- Gir Jaragli
- Gir Jaragli Location in Gujarat, India Gir Jaragli Gir Jaragli (India)
- Coordinates: 20°53′23″N 70°55′58″E﻿ / ﻿20.889738°N 70.932895°E
- Country: India
- State: Gujarat
- District: Gir Somnath
- Taluka: Gir Gadhada

Government
- • Type: Panchayati raj (India)
- • Body: Gram panchayat

Area
- • Total: 1,017.55 ha (2,514.4 acres)

Population (2011)
- • Total: 3,358
- • Density: 330.0/km^{2} (854.7/sq mi)
- Sex ratio 1702/1656♂/♀

Languages
- • Official: Gujarati
- Time zone: UTC+5:30 (IST)
- PIN: 362530
- Vehicle registration: GJ
- Census code of Jaragli: 515270
- Nearest city: Gir Gadhada, Una
- Website: girsomnathdp.gujarat.gov.in

= Jaragli =

Jaragli is a village / panchayat located in the Gir Gadhada Taluka of Gir Somnath district in Gujarat, India.
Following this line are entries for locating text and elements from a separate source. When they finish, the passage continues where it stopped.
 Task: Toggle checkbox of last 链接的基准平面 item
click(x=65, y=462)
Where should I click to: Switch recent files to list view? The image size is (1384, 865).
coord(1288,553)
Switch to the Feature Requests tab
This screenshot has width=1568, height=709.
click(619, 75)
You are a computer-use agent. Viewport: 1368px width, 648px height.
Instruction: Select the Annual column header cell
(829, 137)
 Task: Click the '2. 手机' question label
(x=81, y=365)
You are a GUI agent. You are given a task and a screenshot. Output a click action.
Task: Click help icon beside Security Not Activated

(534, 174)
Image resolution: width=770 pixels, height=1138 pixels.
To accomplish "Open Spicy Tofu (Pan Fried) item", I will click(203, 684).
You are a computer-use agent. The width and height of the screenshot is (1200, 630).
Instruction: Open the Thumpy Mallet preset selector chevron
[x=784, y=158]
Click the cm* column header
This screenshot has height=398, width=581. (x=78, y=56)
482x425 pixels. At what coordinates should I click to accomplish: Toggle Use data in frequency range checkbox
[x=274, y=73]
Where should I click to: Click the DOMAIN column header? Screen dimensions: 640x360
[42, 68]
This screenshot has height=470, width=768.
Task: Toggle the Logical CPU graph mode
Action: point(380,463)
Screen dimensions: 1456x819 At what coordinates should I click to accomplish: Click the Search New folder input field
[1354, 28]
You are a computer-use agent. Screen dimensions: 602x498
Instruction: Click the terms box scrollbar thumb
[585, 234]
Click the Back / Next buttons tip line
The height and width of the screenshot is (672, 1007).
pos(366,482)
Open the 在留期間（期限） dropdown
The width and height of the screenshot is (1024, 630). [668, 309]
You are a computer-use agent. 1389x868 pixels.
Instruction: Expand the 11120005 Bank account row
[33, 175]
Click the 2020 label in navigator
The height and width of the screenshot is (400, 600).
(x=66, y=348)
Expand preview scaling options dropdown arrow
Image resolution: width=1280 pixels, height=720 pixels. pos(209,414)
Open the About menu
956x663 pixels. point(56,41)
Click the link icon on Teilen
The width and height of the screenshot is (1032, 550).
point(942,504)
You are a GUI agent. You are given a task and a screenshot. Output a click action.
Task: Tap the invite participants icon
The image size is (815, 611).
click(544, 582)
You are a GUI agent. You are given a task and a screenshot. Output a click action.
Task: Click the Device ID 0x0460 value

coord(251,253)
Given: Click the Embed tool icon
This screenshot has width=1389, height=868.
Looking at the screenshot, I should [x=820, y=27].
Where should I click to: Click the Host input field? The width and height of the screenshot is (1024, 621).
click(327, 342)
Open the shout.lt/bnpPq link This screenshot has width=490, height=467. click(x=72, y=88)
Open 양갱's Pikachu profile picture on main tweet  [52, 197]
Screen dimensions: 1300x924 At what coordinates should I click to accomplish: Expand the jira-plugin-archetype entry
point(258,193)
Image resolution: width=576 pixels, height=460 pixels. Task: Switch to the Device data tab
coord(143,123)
Earlier, until August 2013, Jaragli was part of Una Taluka and Junagadh district. The latitude 20.889738 and longitude 70.932895 are the geo-coordinate of the Village Jaragli. Gandhinagar is the state capital of Jaragli village which is located around 400 kilometres away from Jaragli.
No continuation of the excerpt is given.